**Records provided:**
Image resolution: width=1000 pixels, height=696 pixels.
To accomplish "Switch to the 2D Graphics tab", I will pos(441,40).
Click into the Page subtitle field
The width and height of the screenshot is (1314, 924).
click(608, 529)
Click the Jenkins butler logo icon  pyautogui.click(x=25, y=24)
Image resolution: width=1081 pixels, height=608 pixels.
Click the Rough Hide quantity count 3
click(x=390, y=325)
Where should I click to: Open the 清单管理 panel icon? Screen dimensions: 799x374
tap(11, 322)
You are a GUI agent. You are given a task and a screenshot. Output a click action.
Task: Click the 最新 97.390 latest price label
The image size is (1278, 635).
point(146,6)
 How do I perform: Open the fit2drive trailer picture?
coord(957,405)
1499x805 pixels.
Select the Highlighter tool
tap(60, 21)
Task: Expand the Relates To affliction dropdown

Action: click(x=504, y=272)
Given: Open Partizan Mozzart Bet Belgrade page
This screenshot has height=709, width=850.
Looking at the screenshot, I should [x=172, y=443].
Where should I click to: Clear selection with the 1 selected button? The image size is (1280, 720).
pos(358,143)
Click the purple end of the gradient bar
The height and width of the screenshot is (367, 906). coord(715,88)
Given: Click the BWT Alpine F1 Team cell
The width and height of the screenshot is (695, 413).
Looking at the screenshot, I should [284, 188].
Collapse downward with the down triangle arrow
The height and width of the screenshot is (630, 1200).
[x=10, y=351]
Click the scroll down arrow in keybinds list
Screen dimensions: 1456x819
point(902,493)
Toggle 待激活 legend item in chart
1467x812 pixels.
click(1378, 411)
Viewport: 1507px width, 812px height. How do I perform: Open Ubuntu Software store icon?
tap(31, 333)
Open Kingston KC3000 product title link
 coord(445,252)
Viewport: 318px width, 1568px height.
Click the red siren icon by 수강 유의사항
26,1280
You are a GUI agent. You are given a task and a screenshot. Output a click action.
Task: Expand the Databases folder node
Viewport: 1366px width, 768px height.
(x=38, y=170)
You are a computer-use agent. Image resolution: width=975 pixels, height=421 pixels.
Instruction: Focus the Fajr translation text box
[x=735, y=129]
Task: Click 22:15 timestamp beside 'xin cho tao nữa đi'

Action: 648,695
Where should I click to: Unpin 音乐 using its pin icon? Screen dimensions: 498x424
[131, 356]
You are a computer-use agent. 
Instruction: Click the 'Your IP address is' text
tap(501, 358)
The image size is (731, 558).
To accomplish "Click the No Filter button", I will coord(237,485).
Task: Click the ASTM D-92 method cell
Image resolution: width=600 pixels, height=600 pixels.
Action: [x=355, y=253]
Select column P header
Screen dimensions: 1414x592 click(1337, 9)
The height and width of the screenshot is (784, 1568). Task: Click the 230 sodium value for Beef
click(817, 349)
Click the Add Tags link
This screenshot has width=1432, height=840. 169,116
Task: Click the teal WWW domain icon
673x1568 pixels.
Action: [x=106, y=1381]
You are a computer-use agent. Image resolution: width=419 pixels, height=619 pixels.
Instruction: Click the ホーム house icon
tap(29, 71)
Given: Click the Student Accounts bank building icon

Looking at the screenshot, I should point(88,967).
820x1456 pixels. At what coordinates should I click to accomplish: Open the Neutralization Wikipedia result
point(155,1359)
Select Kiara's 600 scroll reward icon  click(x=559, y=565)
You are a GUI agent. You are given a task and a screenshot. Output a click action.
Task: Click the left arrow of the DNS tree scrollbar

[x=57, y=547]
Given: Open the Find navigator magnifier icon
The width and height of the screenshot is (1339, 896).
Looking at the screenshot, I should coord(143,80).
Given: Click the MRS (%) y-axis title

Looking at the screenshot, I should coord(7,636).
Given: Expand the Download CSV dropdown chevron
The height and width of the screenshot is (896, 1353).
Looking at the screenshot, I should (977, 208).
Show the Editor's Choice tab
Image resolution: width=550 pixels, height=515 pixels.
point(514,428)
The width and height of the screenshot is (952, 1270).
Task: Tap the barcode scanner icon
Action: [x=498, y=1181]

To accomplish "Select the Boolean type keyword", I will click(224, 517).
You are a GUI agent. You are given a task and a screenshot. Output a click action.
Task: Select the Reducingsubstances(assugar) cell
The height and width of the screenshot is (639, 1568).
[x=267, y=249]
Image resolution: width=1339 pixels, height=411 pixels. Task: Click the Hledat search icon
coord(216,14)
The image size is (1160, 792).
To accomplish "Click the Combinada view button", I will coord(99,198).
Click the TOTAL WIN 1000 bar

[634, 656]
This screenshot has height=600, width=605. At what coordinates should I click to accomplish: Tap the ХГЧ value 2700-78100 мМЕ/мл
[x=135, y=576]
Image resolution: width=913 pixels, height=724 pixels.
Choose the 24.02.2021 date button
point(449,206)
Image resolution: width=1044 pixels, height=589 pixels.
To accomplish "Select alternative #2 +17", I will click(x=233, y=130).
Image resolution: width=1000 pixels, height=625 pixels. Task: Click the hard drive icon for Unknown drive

**Task directions:** Can you reproduce the entire listing above word for word, from the first line to the last?

**Exercise answer:**
Image resolution: width=1000 pixels, height=696 pixels.
To accomplish "Switch to the 2D Graphics tab", I will pos(441,40).
Click into the Page subtitle field
The width and height of the screenshot is (1314, 924).
click(608, 529)
Click the Jenkins butler logo icon  pyautogui.click(x=25, y=24)
Image resolution: width=1081 pixels, height=608 pixels.
Click the Rough Hide quantity count 3
click(x=390, y=325)
Where should I click to: Open the 清单管理 panel icon? Screen dimensions: 799x374
tap(11, 322)
You are a GUI agent. You are given a task and a screenshot. Output a click action.
Task: Click the 最新 97.390 latest price label
The image size is (1278, 635).
point(146,6)
 How do I perform: Open the fit2drive trailer picture?
coord(957,405)
1499x805 pixels.
Select the Highlighter tool
tap(60, 21)
Task: Expand the Relates To affliction dropdown

Action: click(x=504, y=272)
Given: Open Partizan Mozzart Bet Belgrade page
This screenshot has height=709, width=850.
Looking at the screenshot, I should [x=172, y=443].
Where should I click to: Clear selection with the 1 selected button? The image size is (1280, 720).
pos(358,143)
Click the purple end of the gradient bar
The height and width of the screenshot is (367, 906). coord(715,88)
Given: Click the BWT Alpine F1 Team cell
The width and height of the screenshot is (695, 413).
Looking at the screenshot, I should [284, 188].
Collapse downward with the down triangle arrow
The height and width of the screenshot is (630, 1200).
[x=10, y=351]
Click the scroll down arrow in keybinds list
Screen dimensions: 1456x819
point(902,493)
Toggle 待激活 legend item in chart
1467x812 pixels.
click(1378, 411)
Viewport: 1507px width, 812px height. How do I perform: Open Ubuntu Software store icon?
tap(31, 333)
Open Kingston KC3000 product title link
 coord(445,252)
Viewport: 318px width, 1568px height.
Click the red siren icon by 수강 유의사항
26,1280
You are a GUI agent. You are given a task and a screenshot. Output a click action.
Task: Expand the Databases folder node
Viewport: 1366px width, 768px height.
(x=38, y=170)
You are a computer-use agent. Image resolution: width=975 pixels, height=421 pixels.
Instruction: Focus the Fajr translation text box
[x=735, y=129]
Task: Click 22:15 timestamp beside 'xin cho tao nữa đi'

Action: 648,695
Where should I click to: Unpin 音乐 using its pin icon? Screen dimensions: 498x424
[131, 356]
You are a computer-use agent. 
Instruction: Click the 'Your IP address is' text
tap(501, 358)
The image size is (731, 558).
To accomplish "Click the No Filter button", I will coord(237,485).
Task: Click the ASTM D-92 method cell
Image resolution: width=600 pixels, height=600 pixels.
Action: [x=355, y=253]
Select column P header
Screen dimensions: 1414x592 click(1337, 9)
The height and width of the screenshot is (784, 1568). Task: Click the 230 sodium value for Beef
click(817, 349)
Click the Add Tags link
This screenshot has width=1432, height=840. 169,116
Task: Click the teal WWW domain icon
673x1568 pixels.
Action: [x=106, y=1381]
You are a computer-use agent. Image resolution: width=419 pixels, height=619 pixels.
Instruction: Click the ホーム house icon
tap(29, 71)
Given: Click the Student Accounts bank building icon

Looking at the screenshot, I should point(88,967).
820x1456 pixels. At what coordinates should I click to accomplish: Open the Neutralization Wikipedia result
point(155,1359)
Select Kiara's 600 scroll reward icon  click(x=559, y=565)
You are a GUI agent. You are given a task and a screenshot. Output a click action.
Task: Click the left arrow of the DNS tree scrollbar

[x=57, y=547]
Given: Open the Find navigator magnifier icon
The width and height of the screenshot is (1339, 896).
Looking at the screenshot, I should coord(143,80).
Given: Click the MRS (%) y-axis title

Looking at the screenshot, I should coord(7,636).
Given: Expand the Download CSV dropdown chevron
The height and width of the screenshot is (896, 1353).
Looking at the screenshot, I should (977, 208).
Show the Editor's Choice tab
Image resolution: width=550 pixels, height=515 pixels.
point(514,428)
The width and height of the screenshot is (952, 1270).
Task: Tap the barcode scanner icon
Action: [x=498, y=1181]

To accomplish "Select the Boolean type keyword", I will click(224, 517).
You are a GUI agent. You are given a task and a screenshot. Output a click action.
Task: Select the Reducingsubstances(assugar) cell
The height and width of the screenshot is (639, 1568).
[x=267, y=249]
Image resolution: width=1339 pixels, height=411 pixels. Task: Click the Hledat search icon
coord(216,14)
The image size is (1160, 792).
To accomplish "Click the Combinada view button", I will coord(99,198).
Click the TOTAL WIN 1000 bar

[634, 656]
This screenshot has height=600, width=605. At what coordinates should I click to accomplish: Tap the ХГЧ value 2700-78100 мМЕ/мл
[x=135, y=576]
Image resolution: width=913 pixels, height=724 pixels.
Choose the 24.02.2021 date button
point(449,206)
Image resolution: width=1044 pixels, height=589 pixels.
To accomplish "Select alternative #2 +17", I will click(x=233, y=130).
Image resolution: width=1000 pixels, height=625 pixels. Task: Click the hard drive icon for Unknown drive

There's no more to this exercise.